NASSAU, BAHAMAS — The government is still waiting to receive funds and services pledged from worldwide governments and institutions during the United Nations Development Program (UNDP) Hurricane Dorian Private Sector Pledging Conference earlier this year.
During a press conference with members of the media yesterday, Bahamas Disaster Reconstruction Authority Director Katherine Forbes-Smith explained that while the value of the pledges totaled some $1.77 billion, the government has yet to collect from those individuals/organizations.

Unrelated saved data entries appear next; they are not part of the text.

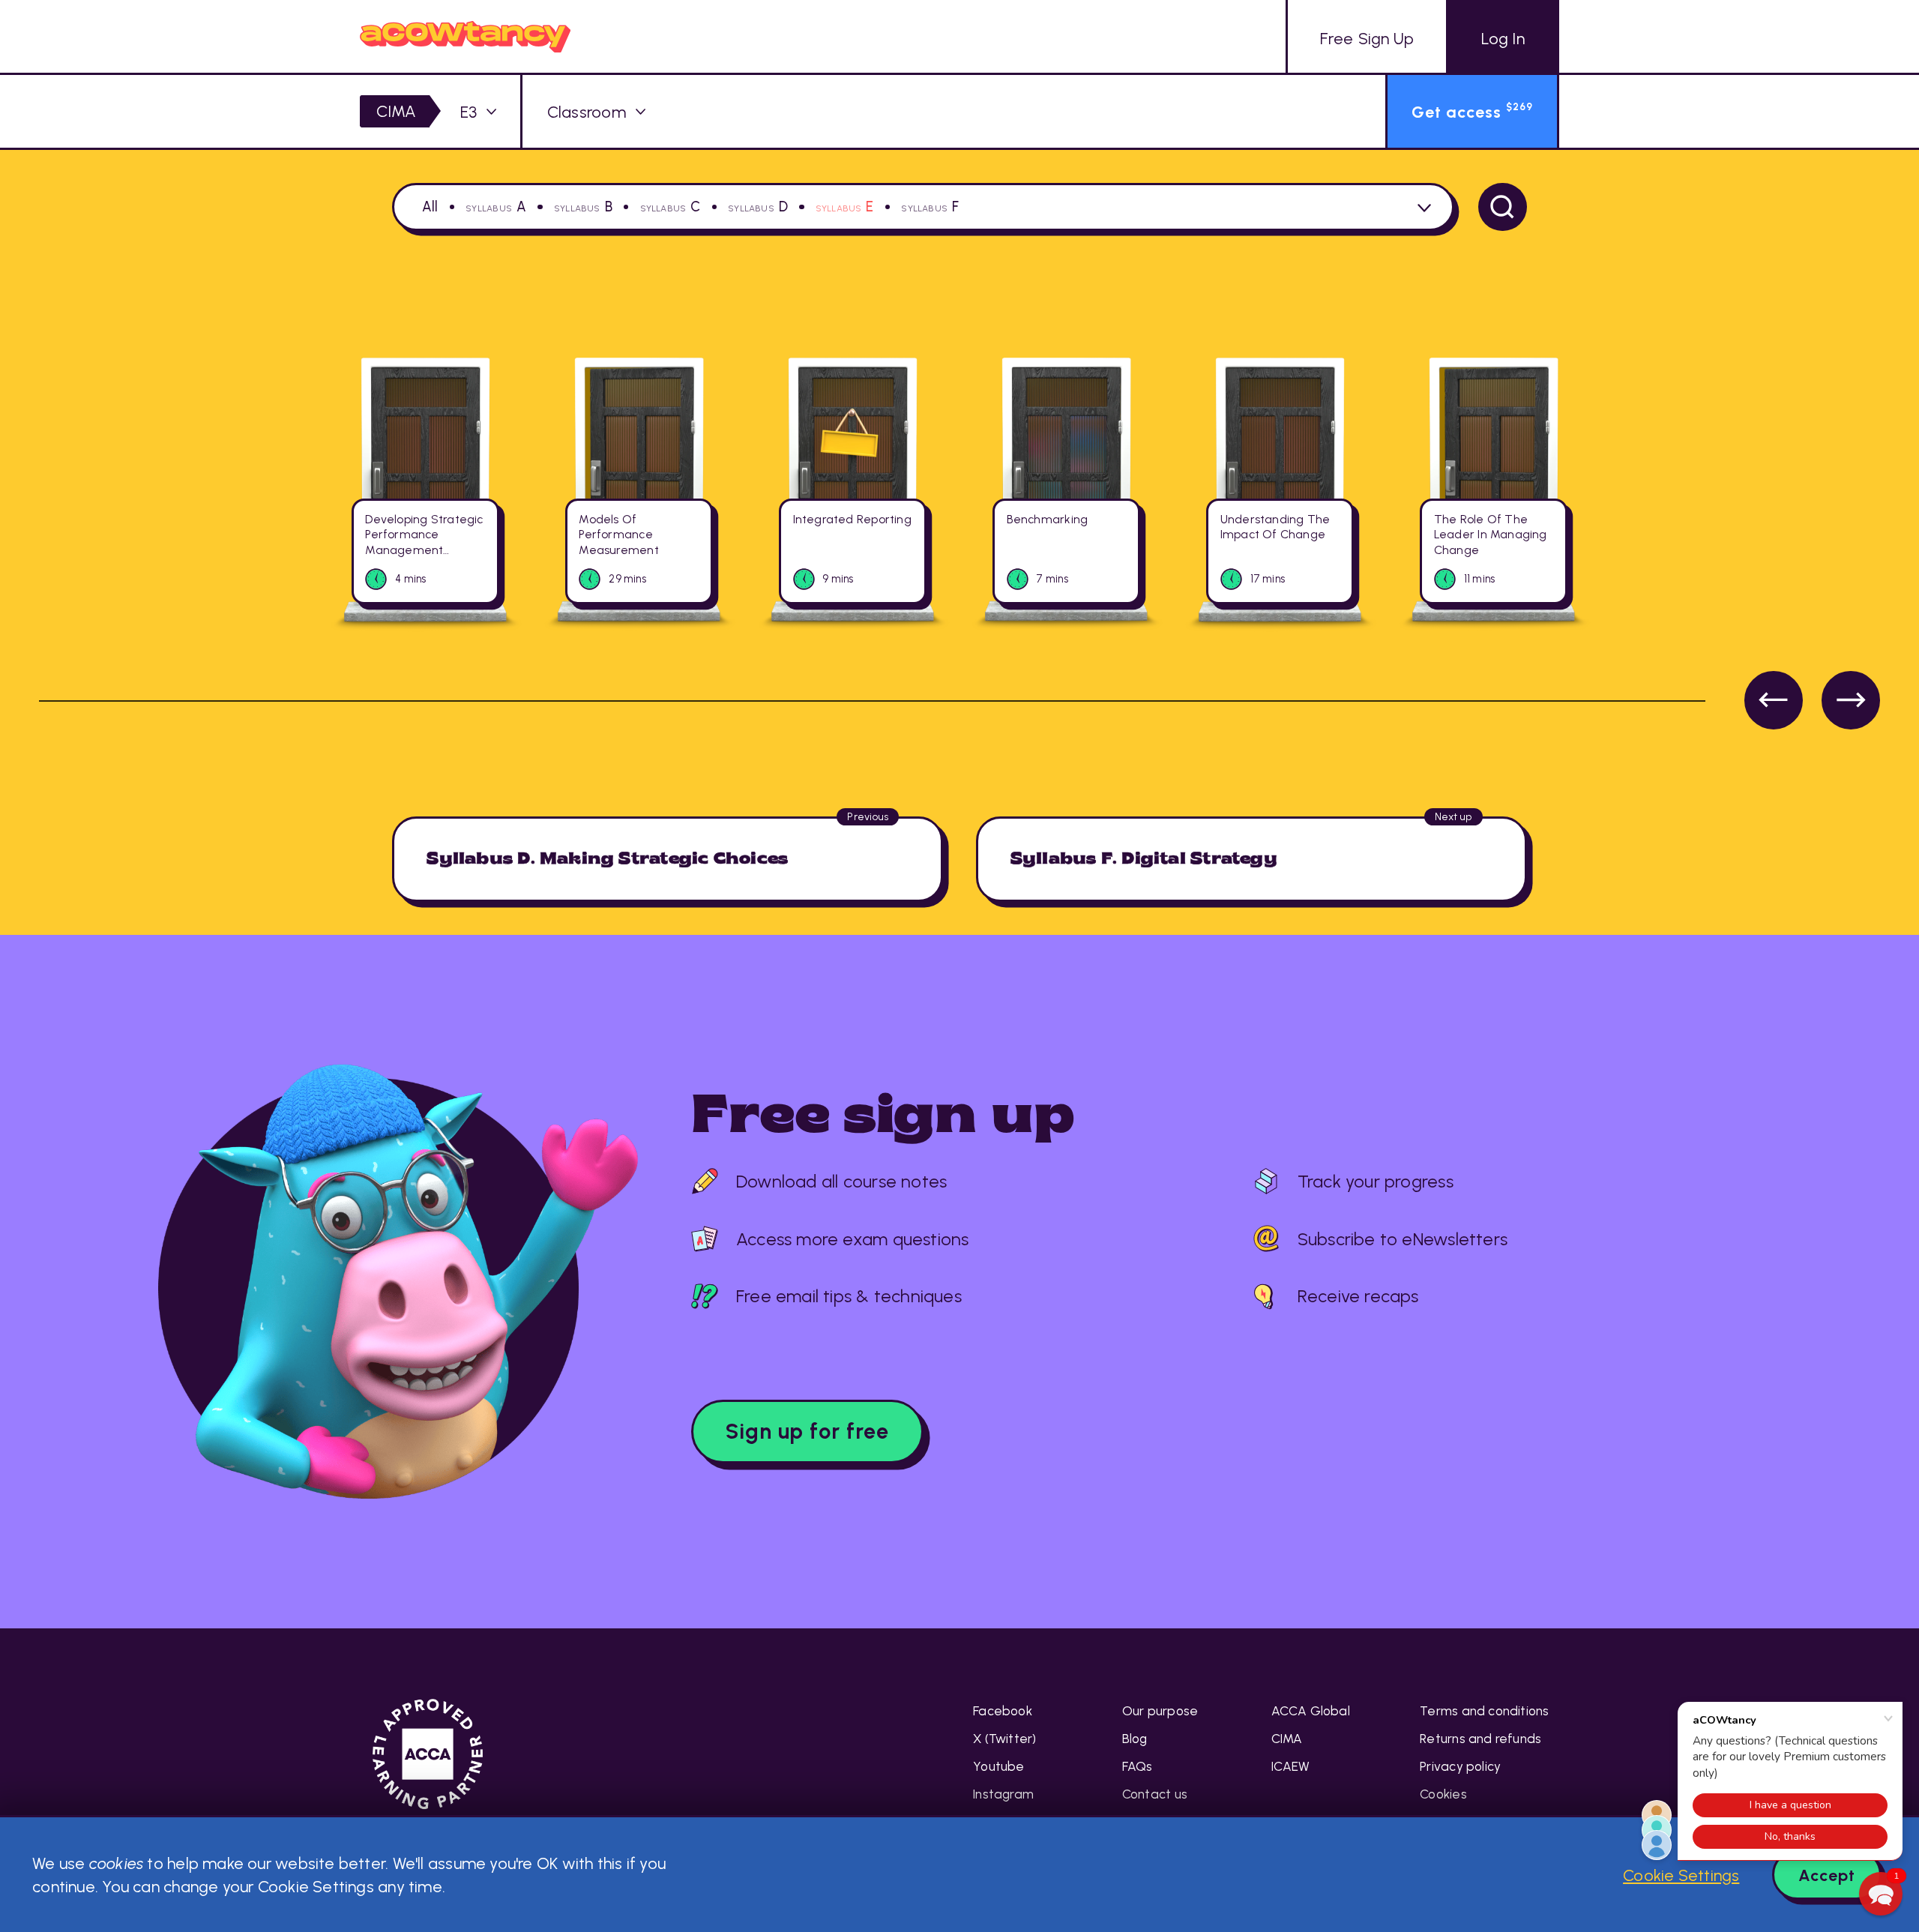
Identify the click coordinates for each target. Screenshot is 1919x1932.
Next (1851, 700)
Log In (1503, 38)
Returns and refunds (1480, 1738)
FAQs (1137, 1766)
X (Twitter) (1004, 1738)
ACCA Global (1310, 1710)
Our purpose (1160, 1710)
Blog (1135, 1738)
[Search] (1502, 207)
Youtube (999, 1766)
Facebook (1002, 1710)
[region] (959, 534)
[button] (1881, 1894)
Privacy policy (1460, 1766)
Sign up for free (807, 1431)
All (430, 207)
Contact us (1154, 1794)
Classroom (586, 111)
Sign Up (1367, 38)
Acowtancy (465, 36)
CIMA (396, 111)
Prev (1773, 700)
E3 (468, 111)
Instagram (1003, 1794)
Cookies (1443, 1794)
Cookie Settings (1681, 1875)
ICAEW (1290, 1766)
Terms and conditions (1484, 1710)
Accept (1826, 1875)
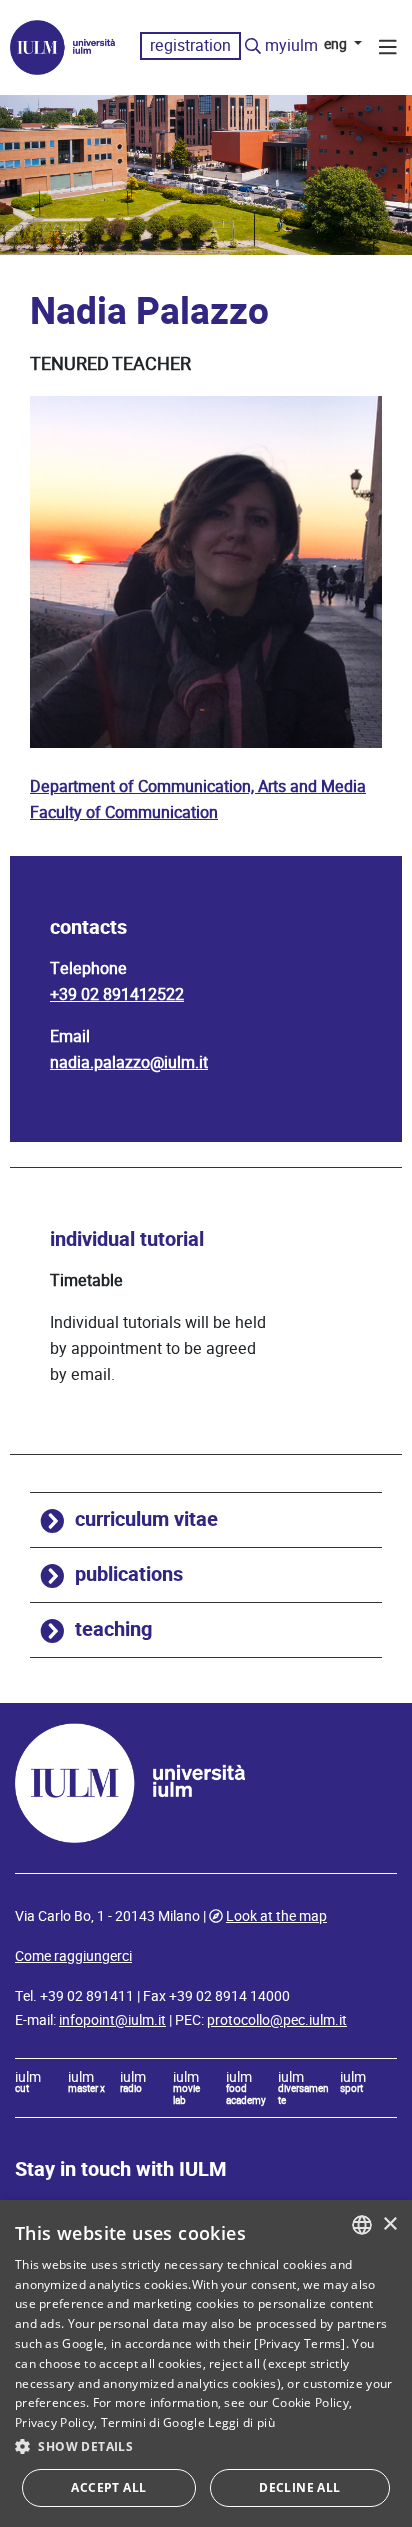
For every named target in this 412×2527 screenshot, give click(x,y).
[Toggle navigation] (388, 50)
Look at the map (276, 1916)
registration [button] (190, 45)
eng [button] (337, 44)
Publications (129, 1574)
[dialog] (206, 2363)
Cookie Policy (310, 2402)
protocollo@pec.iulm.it (277, 2020)
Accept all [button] (108, 2487)
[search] (253, 47)
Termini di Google (153, 2422)
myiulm (291, 45)
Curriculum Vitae (146, 1519)
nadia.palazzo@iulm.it (129, 1062)
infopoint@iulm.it (112, 2020)
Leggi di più (241, 2422)
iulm (28, 2083)
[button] (206, 2447)
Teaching (113, 1629)
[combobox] (362, 2225)
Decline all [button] (299, 2487)
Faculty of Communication (124, 812)
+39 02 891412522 (117, 994)
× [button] (389, 2224)
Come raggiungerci (73, 1956)
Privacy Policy (54, 2422)
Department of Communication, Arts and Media (198, 786)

Forbes said 49 pledges were made, but some of the pledgers cannot be reached by the authority.
“We’ve made active calls to some of them and they haven’t responded,” she said.
“Then we have some other people who have responded and we are now working on some of those pledges.”
She further indicated that seven of those pledges were made by governments and are actively being pursued by the Ministry of Foreign Affairs.
Forbes sought to clarify that the government also could not take advantage of many of the offers, given that organizations required the government to engage their services as well.
Sixty-five percent of the total value of pledges was from The P3 Group Inc for restoration and rebuilding efforts post-Hurricane Dorian, under a lease-purchase agreement.
Forbes noted that the government will not likely take this offer given the terms and high-interest rates.
She said more than $300,000 in cash was pledged, however, the DRA only received $109,000 of that cash that day.
“The other $200,000 we have not gotten that cash yet and that was pledged by a local donor in The Bahamas,” she said.
“A lot of what’s going on with some of the monies not coming in has a lot to do with the COVID-19 [pandemic] and where companies find themselves.
More than 300 local and international delegates attended the pledge conference at the Baha Mar resort in January.
The pledges included initiatives in home-building and repair; educational assistance; renewable energy partnerships; relief aid; grants; direct assistance to storm victims; parks restoration; loans and financing.
“The pledge conference may not have been a pledge conference where we have gotten millions and millions of dollars,” Forbes added.
“We have been able to engage a lot of local and international donor snow that we are fully into this reconstruction process.
“So what is happening is we have the ability to engage more donors because they are now more in tune with what the needs of The Bahamas are.”
On Tuesday, Minister of State for Disaster Preparedness, Management and Reconstruction Iram Lewis said the government only received $364,000 in cash and deposits to date, labeling it as a “serious shortfall”.
Lewis noted that with the COVID-19 pandemic, a lot of priorities have shifted for those who would have made pledges.
In the aftermath of the deadly storm, the government collected millions of dollars in donations from corporate entities, private entities, foreign governments, local government, intergovernmental agencies, non-governmental agencies multilateral organizations and non-profit organizations.